Младенцем ещё будущего гражданина, прямиком из родильного дома, провозили - такой уж была схема города - мимо тех самых палаток, которые сопровождали его, спустя годы, по дороге в школу, бывшую в городе в единственном числе, а после и на работу, становясь неотъемлемой частью его самого, так, что оказавшись вне окружения этих самых магазинчиков, он, вопрошавший всю свою сознательную жизнь о том, что же ему делать и как ему быть, останавливался, полный нахлынувшего на него ужаса, и робким шёпотом произносил: "Где я?".
Спустя немалое количество часов - а шёл наш герой медленно, разглядывая каждую, встречавшуюся ему деталь, и представляя себя на месте каждой из этих деталей - Геннадий, погруженный уже в пространство вечернего города, добрался, наконец, до определённого им своей целью, места. Гена стоял на пороге спуска в серо-зелёную пещеру метрополитена. В реалиях города NN, стоит обмолвиться, она представала явлением невероятным, по той лишь причине, что более выходов из города просто не существовало. Город NN по природе своей - вероятно, таковой была его истинная природа - не имел в виду наличествовать какими - либо спасительными выходами, тем более что, во многих смыслах, сам город и следовало бы оберегать от окружающей его действительности.

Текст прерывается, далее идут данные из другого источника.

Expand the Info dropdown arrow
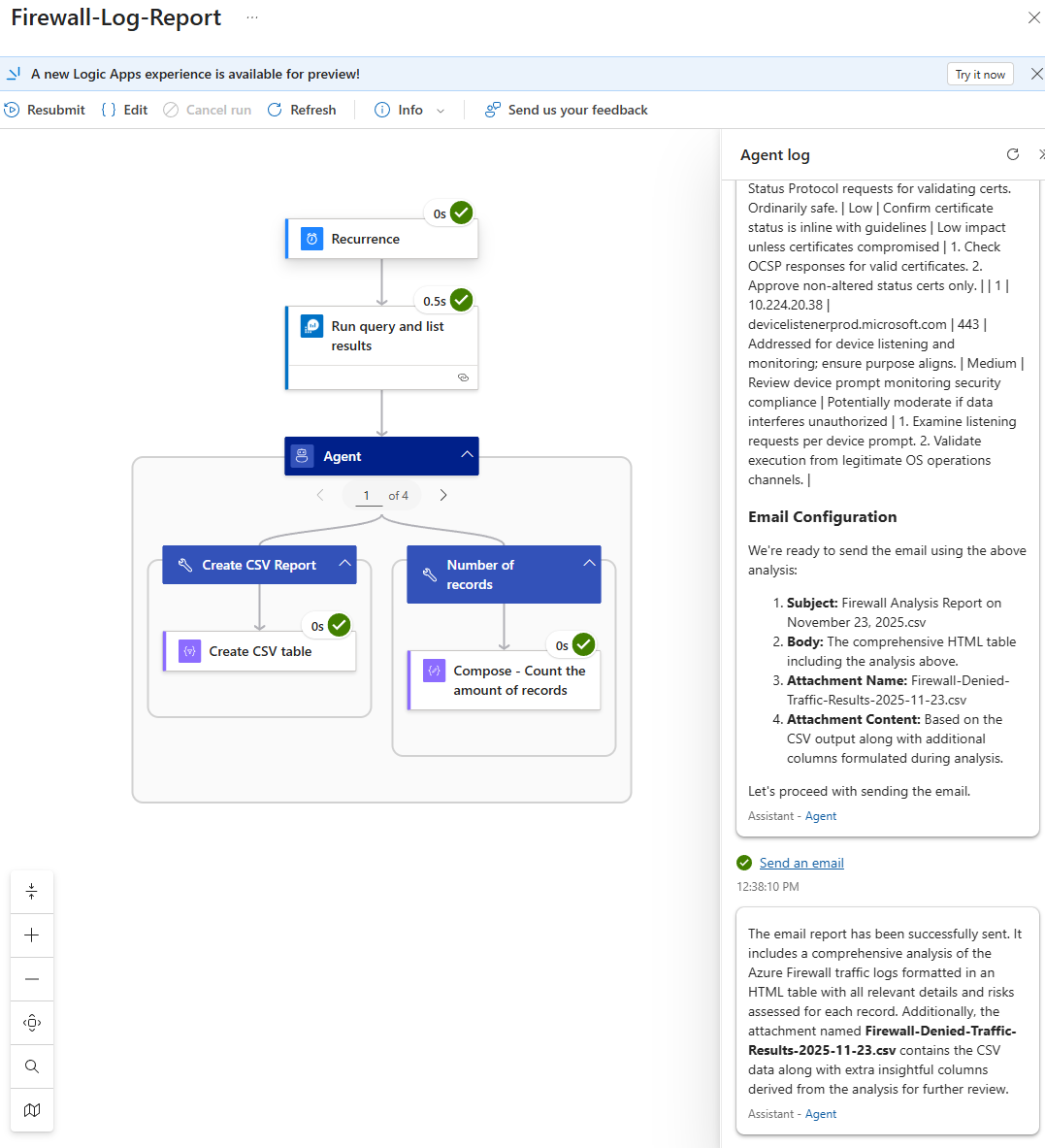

...Вполне себе может статься, что читатель будущего, по прочтении следующего сочинения, сочтёт образ прописанного неоднократно уже города пережитком минувшего безвозвратно прошлого, но это, поверьте - отнюдь не так. Город мой предстанет подобным обозначенному выше описанию и через сотню лет, по той лишь причине, что ветка метро, возвращающая отбывшие однажды со станции Тс - кой поезда не была отстроена совершенно, и сам проект строительства её был закрыт окончательно, с тем объяснением, что "Город никто не посещает, из города никто не уезжает, смысла продолжать строительство не наблюдаем". Покидать же город, имея подобную возможность - взять билет "в один конец", никто не желал, понимая, вероятно, всю бесплодность подобного замысла. Говоря открыто, ехать обитателям города было, в действительности, некуда, а все желания их, проблемы и амбиции укладывались аккурат в пределах черты родного им города. Не было, пожалуй, и прецедента, что бы кто - то из городских жителей, изображая картину своих мечтаний, замахнулся бы за поля обозначавшие окончание города. Впрочем, если кто-то и возжелал бы покинуть город, и тем более покинул бы его, то автор, скорее всего не смог бы разузнать о подобном происшествии, по той причине, что покинувший а) не смог бы (как сказано было выше) вернуться, б) не захотел бы возвращаться и в) ещё какая-нибудь ламцадрица - ца, для, понятное дело, уверенного чувства тройственности. Более того, жители города сожгли бы - в этом не может быть и сомнения - все мосты за сбежавшим своим земляком, в связи с чем, оные могли бы покидать город десятками, а то и сотнями, не числясь более в городской картотеке, или же в списке постоянных посетителей местной столовой. И спустя уже пару дней, могло бы статься, что никакого Геннадия Викторовича в городе никогда не существовало и вовсе существовать не могло, а сам он не более чем плод авторского воображения. Но ведь вы - дорогой мой читатель, даже обернись всё именно так, понимаете, что если не Геннадий Викторович, то всякого рода Викторы Геннадиевичи, или, скажем, разнообразные Иваны Васильевичи встретятся и сейчас на улицах городов F, или L(Ъ) - не в великом множестве, разумеется, но встретятся именно такими, каким и описан наш нынешний герой...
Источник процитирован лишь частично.